An otherworldly voice-over said, “You have twenty minutes to get to the campsite. That’s all. Go, baby.”
Her heart was swollen. Anticipation. Pure anticipation.
Beneath her hiking clothes she was all silk. Everywhere.
Everywhere.
She knew the spot; she’d picked it carefully. Morgan Monroe State Park, north of Bloomington. A favorite trail. She wouldn’t have any trouble getting there in the dusk light. Getting the tent up? She could do it in three minutes.
The piano concerto ended, and some old rock ’n’ roll filled her ears. She thought maybe it was the Animals, but she wasn’t sure.
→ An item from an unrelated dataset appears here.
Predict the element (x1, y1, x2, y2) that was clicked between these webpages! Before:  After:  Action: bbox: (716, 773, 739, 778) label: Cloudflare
That was before her time.
Before his, too.
“Okay, babe, get the tent up. Hurry. I can’t wait. I’m close by; can you feel me? Can you? I’m watching.”
She threaded the fiberglass poles. One, two, three. The tent was up.
“Into the woods, to the west, ten steps. Go on now.”
Her hiking boots sank half an inch into the marshy soil. She smiled as she saw the picnic basket.
“Now set everything up in the tent. Everything.”
She did.
Wine and chocolate. Two cans of whipped cream. A disposable camera. It didn’t take too long to set things up.
The music changed. The Doors.
Jim Morrison sang,This is the end, my friend, the end.
And it was.
When the police found Julie’s body, they concluded that she was a hiker who had been pulled off the trail and shot by a madman.
Her body wasn’t in a tent.
And she wasn’t surrounded by a picnic of wine and sweets.